In summer 2017 Uchis collaborated with Gorillaz on a song called “She’s My Collar”, which appeared on the animated band’s all star album HUMANZ. She also enlisted British singer-songwriter Jorja Smith for her own track “Tyrant”, and lent her vocals to Daniel Caesar’s “Get You”. After wrapping a tour supporting Lana del Rey – who Uchis said showed her that you can find success “in a lane that isn’t necessary mainstream” – she’s now riding her own wave, having just released her debut studio album, ISOLATION.

 

Asking her, pre-release, what the album is about, Uchis says, “all the songs are really different. They all have their own worlds and their own messages and their own everything... they’re just on their own.” Listeners are led between the singer’s different sides, never quite knowing which will pop up next as Uchis takes on a range of genres head on – from pop to bossa nova, reggaeton, funk, dancehall and soul. She’s sweet, sassy, sultry, and scorned, all in the space of 15 tracks that share credits amongst Damon Albarn, Tyler, the Creator, Steve Lacy, Tame Impala’s Kevin Parker, and Thundercat. A songwriter who claims her best songs were all penned in ten minutes, Uchis explains, “I like to write quickly. It shouldn’t be forced – you know? My best music just flows out of me like crying. You don’t think about how the water is going to fall out of your eyes, whether it’s going to get your makeup runny or whether it’s going to mess up your shirt; you just cry. That’s what making music is like for me… I don’t want to think about all of that other stuff.” After a pause, she bursts out laughing – “I just thought of that right now!” But she says she does try to block out opinions, whether they’re good or bad. “The more I think about the general public and their response, I feel like the music becomes less of art.” She sighs, “Sometimes I just miss the feeling – and I know I’ll probably never get it back – but I try to imagine and fantasise that no one is going to hear it.”

As ISOLATION racks up nothing short of four and five star reviews across the board, fans are elated, and Uchis has clearly come into her own as a star. But for her, it’s just another brick in the road. “I want to take a moment to celebrate myself, but ultimately I just want to keep taking my artistry to the next level.
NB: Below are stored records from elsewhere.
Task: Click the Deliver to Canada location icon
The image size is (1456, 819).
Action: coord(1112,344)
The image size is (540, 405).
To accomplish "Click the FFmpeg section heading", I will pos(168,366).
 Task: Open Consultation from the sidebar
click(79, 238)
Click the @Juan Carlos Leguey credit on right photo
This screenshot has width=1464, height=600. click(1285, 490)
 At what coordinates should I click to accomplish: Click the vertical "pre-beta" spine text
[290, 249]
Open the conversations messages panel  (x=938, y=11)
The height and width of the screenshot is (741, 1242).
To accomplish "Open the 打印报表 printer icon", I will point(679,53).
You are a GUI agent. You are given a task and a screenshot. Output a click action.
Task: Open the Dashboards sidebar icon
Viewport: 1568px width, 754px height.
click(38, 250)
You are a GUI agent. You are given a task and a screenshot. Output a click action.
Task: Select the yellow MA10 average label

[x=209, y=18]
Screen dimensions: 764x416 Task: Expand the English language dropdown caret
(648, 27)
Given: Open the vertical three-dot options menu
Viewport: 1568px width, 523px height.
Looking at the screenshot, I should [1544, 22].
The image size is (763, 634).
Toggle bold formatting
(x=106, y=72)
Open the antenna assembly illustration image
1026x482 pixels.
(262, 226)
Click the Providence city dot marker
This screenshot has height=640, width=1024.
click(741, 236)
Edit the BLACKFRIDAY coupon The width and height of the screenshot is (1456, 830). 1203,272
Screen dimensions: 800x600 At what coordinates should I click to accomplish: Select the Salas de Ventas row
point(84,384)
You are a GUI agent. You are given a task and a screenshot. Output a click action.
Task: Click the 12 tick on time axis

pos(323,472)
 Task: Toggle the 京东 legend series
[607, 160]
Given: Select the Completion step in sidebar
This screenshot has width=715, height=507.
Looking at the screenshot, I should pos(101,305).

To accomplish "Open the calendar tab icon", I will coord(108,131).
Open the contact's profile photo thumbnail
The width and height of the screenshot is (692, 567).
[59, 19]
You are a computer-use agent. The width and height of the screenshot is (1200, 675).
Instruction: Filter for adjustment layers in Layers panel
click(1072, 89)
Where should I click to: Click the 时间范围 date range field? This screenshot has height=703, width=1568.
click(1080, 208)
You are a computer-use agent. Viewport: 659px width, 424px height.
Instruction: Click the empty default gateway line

I really want to impress myself and push myself to create a project that makes me feel fulfilled.” As the car pulls up to her hotel I ask whether she feels that she’s achieved that in some way with ISOLATION? “This album feels like a stepping stone, definitely. I’m trying to build my stepping stones into an album that I feel is going to be my ultimate contribution – something that I could die happily to. But then”, she pauses pensively, “if I make that album, it might just be time to die – because what would there be to do next?”